2016/12/27|カテゴリー:復興釜石新聞 文化・教育

「食の匠」に認定された植田栄子さん

「食の匠」に認定された植田栄子さん

 

 郷土食などの優れた技術を持ち、伝承に取り組んでいる人を県が認定する「食の匠(たくみ)」に釜石市箱崎町の植田栄子さん(74)が認定され、16日、野田武則釜石市長に報告した。

 

 植田さんが伝承する料理は「わかめの中芯の佃(つくだ)煮」。塩蔵ワカメの茎の部分となる中芯をざらめや黒砂糖、玉砂糖、水あめ、しょうゆ、南蛮などで甘辛く煮たもので、甘さや色、保存期間などを考えながら工夫を重ねた。
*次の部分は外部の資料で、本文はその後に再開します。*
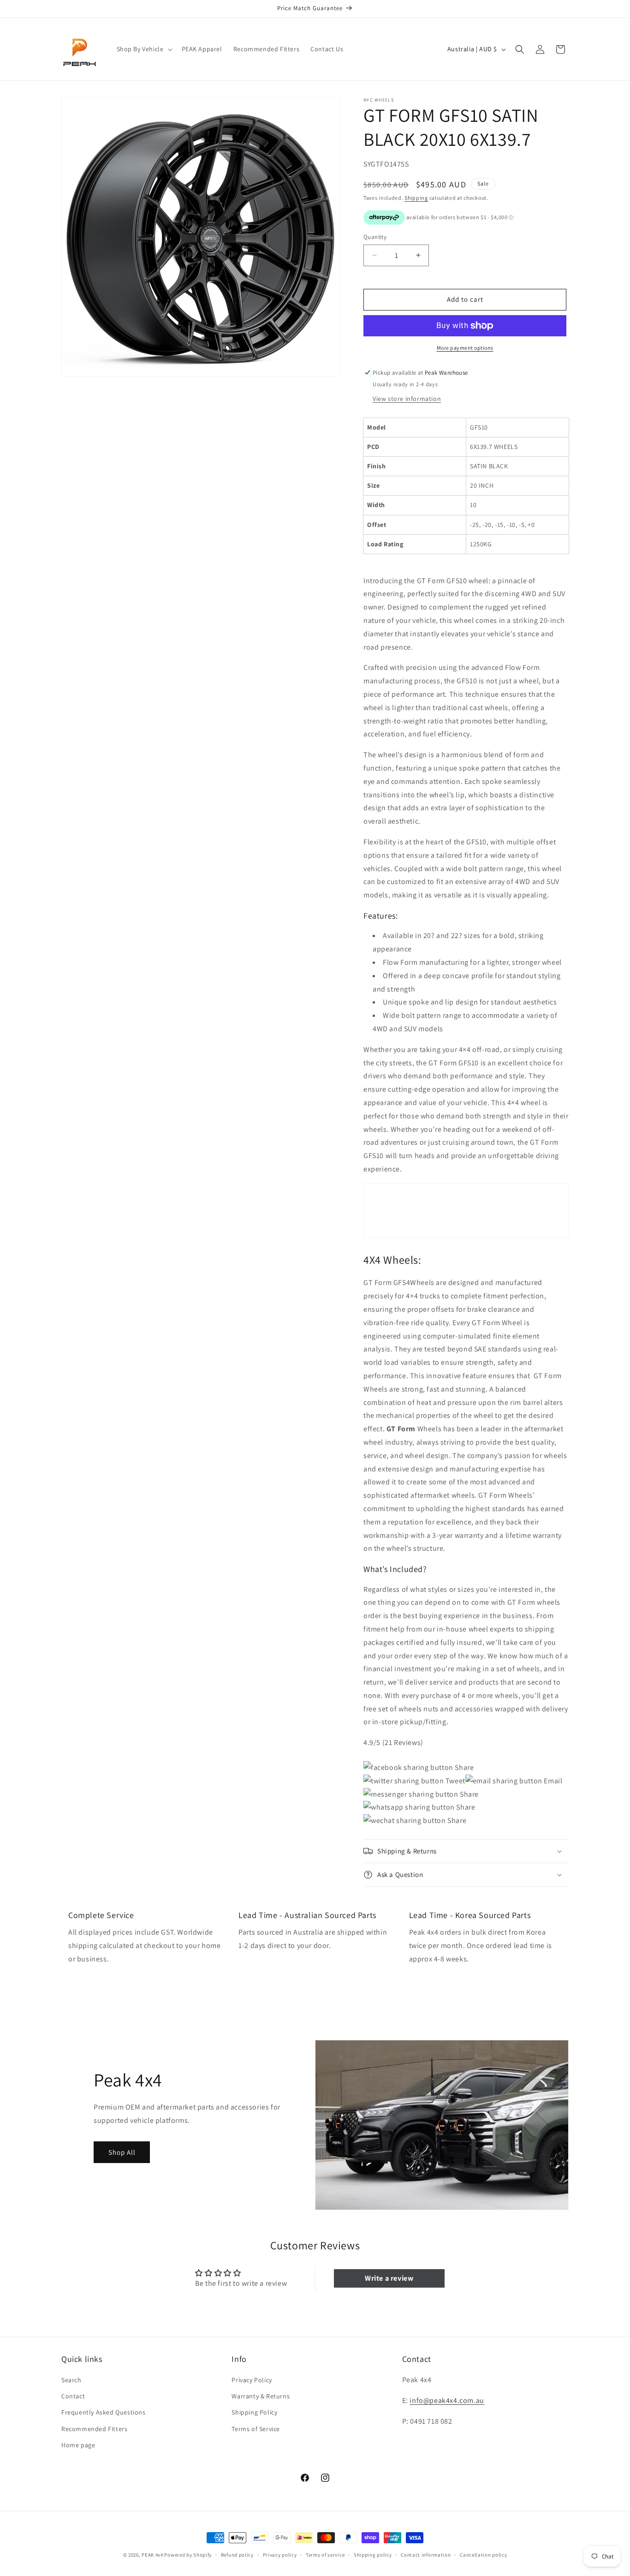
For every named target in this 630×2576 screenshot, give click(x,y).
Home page (78, 2445)
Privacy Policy (252, 2380)
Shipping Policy (254, 2413)
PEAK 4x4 (152, 2555)
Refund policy (237, 2554)
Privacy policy (280, 2554)
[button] (143, 49)
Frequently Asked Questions (103, 2413)
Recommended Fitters (94, 2429)
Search (71, 2380)
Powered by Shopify (188, 2555)
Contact (73, 2396)
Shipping (416, 197)
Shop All (122, 2152)
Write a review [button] (389, 2278)
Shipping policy (373, 2554)
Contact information (426, 2554)
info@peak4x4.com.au (447, 2400)
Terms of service (325, 2554)
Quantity (374, 237)
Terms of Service (256, 2429)
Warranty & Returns (261, 2396)
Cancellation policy (483, 2554)
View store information (407, 398)
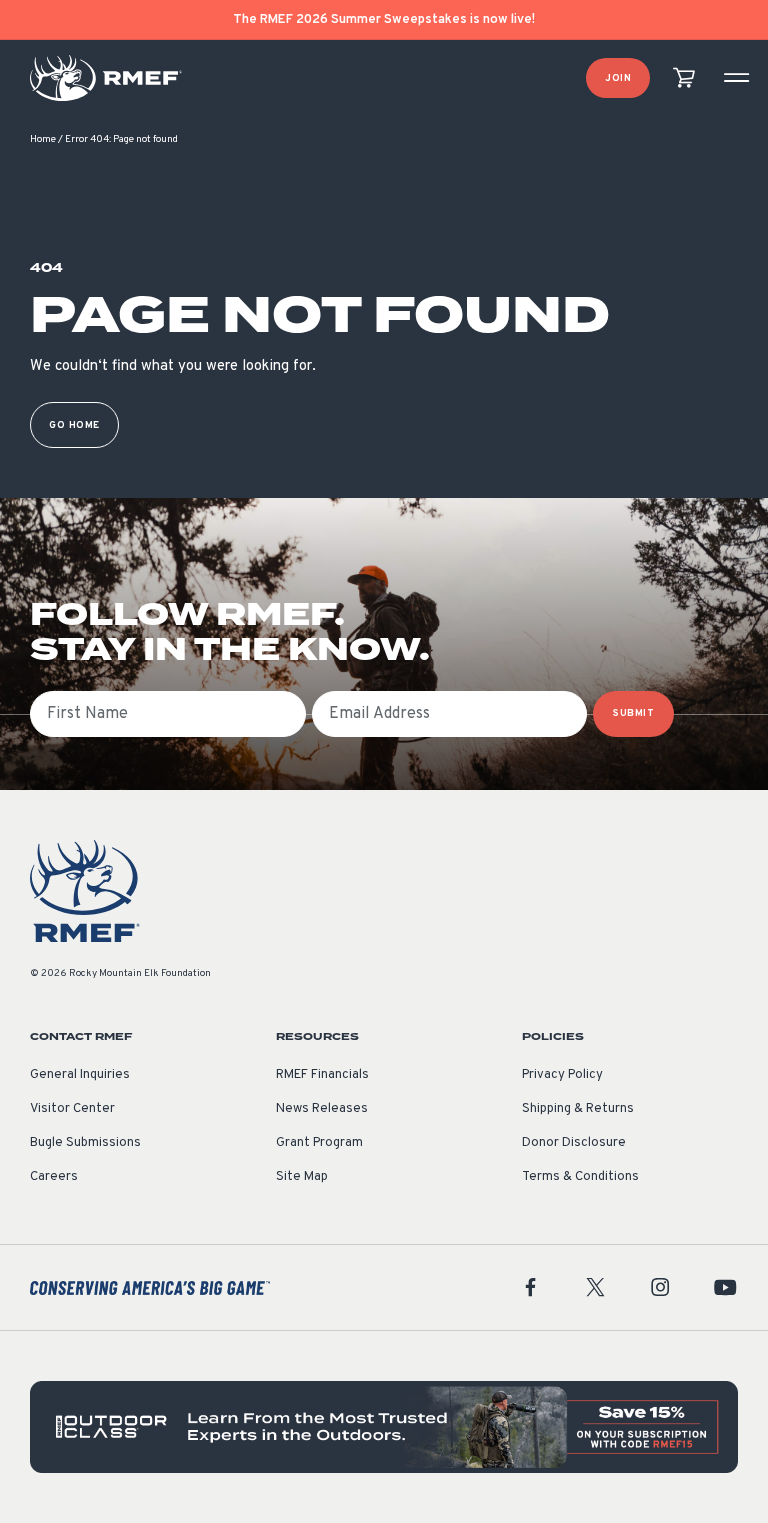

湯を使った塩抜きの方法、こだわった砂糖の使い方、火にかける時間の調整などが技の伝承ポイントとして評価されたという。

 

 「浜周辺では中芯を煮物、漬物にして味わっているが、あまり加工されず注目されて来なかった残り物だった」と植田さん。母親の味を長持ちさせようと考えながら作り上げた料理で、「地域に根付いた食材を一番おいしく食べられるようにと取り組んできた。年はとっても頑張らなきゃ。これからもいろんなことに挑戦したい」と意欲満々。今回の認定には、中芯の活用促進への期待感も込められている。

 

 佃煮を試食した野田市長は「おいしい。これはごはんが進む。釜石を代表する味になる。釜石の味に磨きをかけ、喜ばれる取り組みを続けてほしい」と期待した。

 

 植田さんは釜石東部漁協女性部副部長、箱崎町内会副会長として地域活動、郷土料理の普及活動に取り組んでいる。同女性部では植田さんの佃煮の商品化を検討。ボイルしたホタテなど5品を詰め合わせたものをお歳暮用に販売する準備を進めている。

 

 食の匠は、「岩手ならではの食文化」の発信と地域活性化を目的にしており、本年度は8人が認定された。釜石では7人目(うち1人は故人)。県内全体では259人が認定されている。